The nonlinear resonance response of an electrostatically actuated nanobeam is studied over the near-half natural frequency with an axial capacitor controller. A graphene sensor deformed by the vibrations of the nanobeam is used to produce the voltage signal. The voltage of the vibration graphene sensor is used as a control signal input to a closedloop circuit to mitigate the nonlinear vibration of the nanobeam. An axial control force produced by the axial capacitor controller can transform the frequency-amplitude curves from nonlinear to linear. The necessary and sufficient conditions for guaranteeing the system stability and a saddle-node bifurcation are studied. The numerical simulations are conducted for uniform nanobeams. The nonlinear terms of the vibration system can be transformed into linear ones by applying the critical control voltage to the system. The nonlinear vibration phenomena can be avoided, and the vibration amplitude is mitigated evidently with the axial capacitor controller.

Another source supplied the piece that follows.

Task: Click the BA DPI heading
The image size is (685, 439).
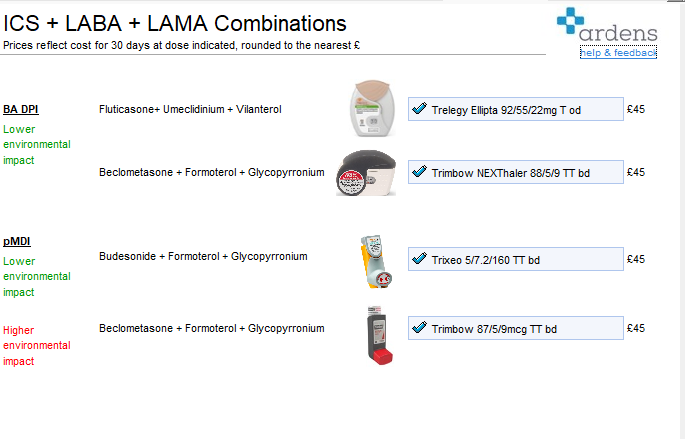Action: [21, 109]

Key words: Schrödinger system, solitary wave, asymptotic solution, graphene sensor, nonlinear vibration, electrostatic force, nanobeam

2010 MSC Number:

O322

Canchang LIU, Qian DING, Qingmei GONG, Chicheng MA, Shuchang YUE. Axial control for nonlinear resonances of electrostatically actuated nanobeam with graphene sensor. Applied Mathematics and Mechanics (English Edition), 2017, 38(4): 527-542.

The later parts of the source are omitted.